Uma parte dos objetos que está depositada no altar da Paróquia São Mateus, é um conjunto de fragmentos de ossos. “Chamamos esses fragmentos de relíquias dos Santos Inocentes, pois esses pedaços de ossos são de crianças. Essas crianças foram mortas antes de completar dois anos de idade, na busca desenfreada feita por Herodes a fim de encontrar e matar o Messias, Jesus Cristo”, revelou o padre José Carlos. De acordo com ele, cerca de 30 a 40 crianças foram mortas na época, cuja memória é celebrada no anualmente no dia 28/12.

As relíquias de Santa Tecla

O Padre José Carlos também revelou em depoimento, a natureza da segunda parte das relíquias, contidas no mesmo pequeno baú. “Santa Tecla foi a primeira mulher mártir da nossa Igreja e é chamada de Padroeira dos Agonizantes.

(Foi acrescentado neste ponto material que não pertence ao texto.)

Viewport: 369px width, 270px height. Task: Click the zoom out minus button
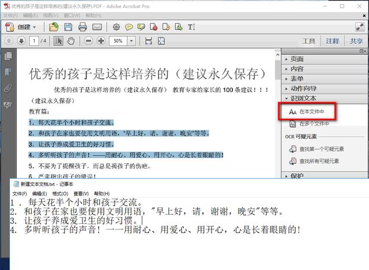(x=88, y=41)
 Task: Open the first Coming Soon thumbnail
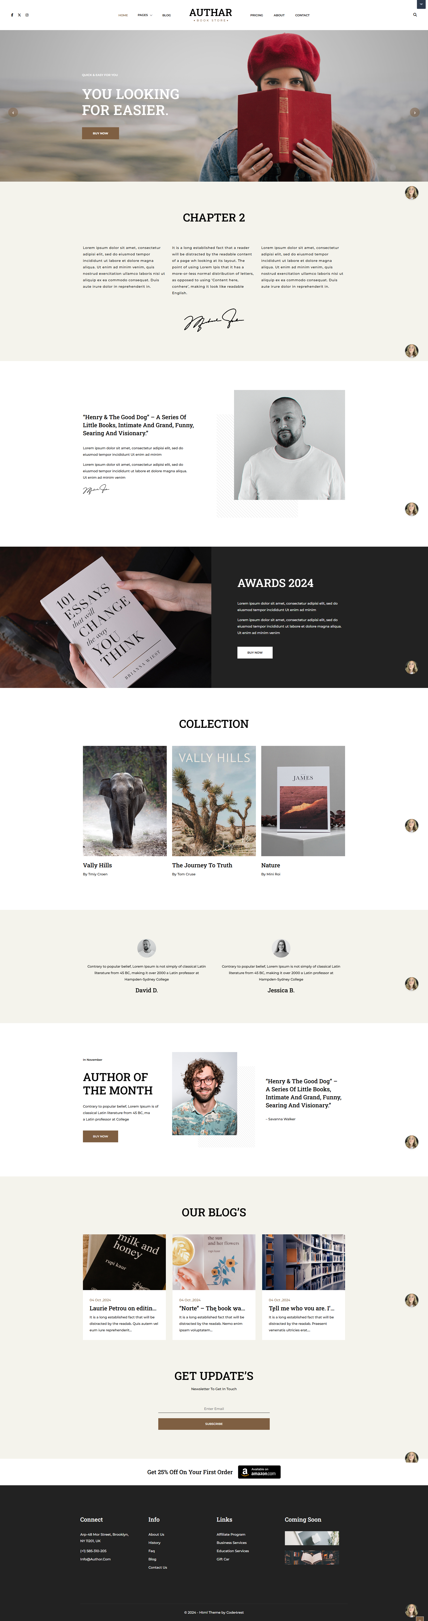312,1538
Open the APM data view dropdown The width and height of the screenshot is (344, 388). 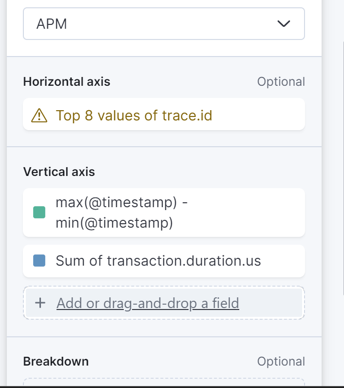[163, 23]
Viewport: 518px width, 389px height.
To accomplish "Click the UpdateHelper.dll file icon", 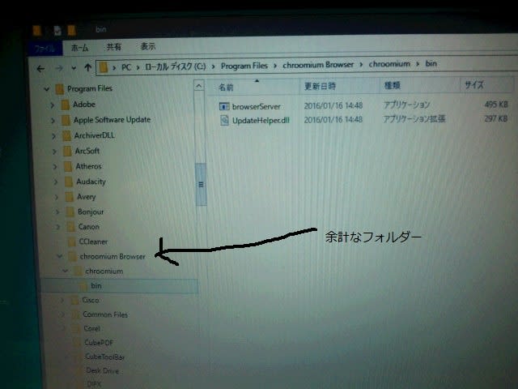I will pos(225,120).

Ela foi convertida pelo apóstolo Paulo e passou por muitas privações e sofrimentos para afirmar sua fé em Cristo. Essas tribulações fizeram com que ela se tornasse símbolo no amparo daqueles que passam por algum sofrimento ou necessidade”, destacou ele.

Anualmente, no dia 23/09, a memória da Santa é celebrada. Alguns fragmentos de seus ossos estão reunidos na pequena caixa que protege as relíquias no altar da Igreja Matriz. O padre esclareceu que apesar da troca do altar antigo, que foi realizada há poucos anos atrás, os fragmentos devem ser transportados e permaneceram no altar novo, pois estão vinculados à Igreja e não apenas ao objeto.

A transmissão da fé

A presença das relíquias em muitos altares é um fato desconhecido, inclusive por grande parte dos fiéis. “Esses pedaços de objetos representam muito da história da fé cristã e do Cristianismo em si. É muito importante que isso seja de conhecimento das pessoas e é nossa parte fazer essa orientação. Isso deveria até ser incluído na Catequese, para que também falemos à juventude, trabalhando na preservação dos costumes históricos e da fé que nos move”, finalizou o Padre José Carlos.

A troca de altares não impede que as relíquias permaneçam na paróquia onde foram depositadas.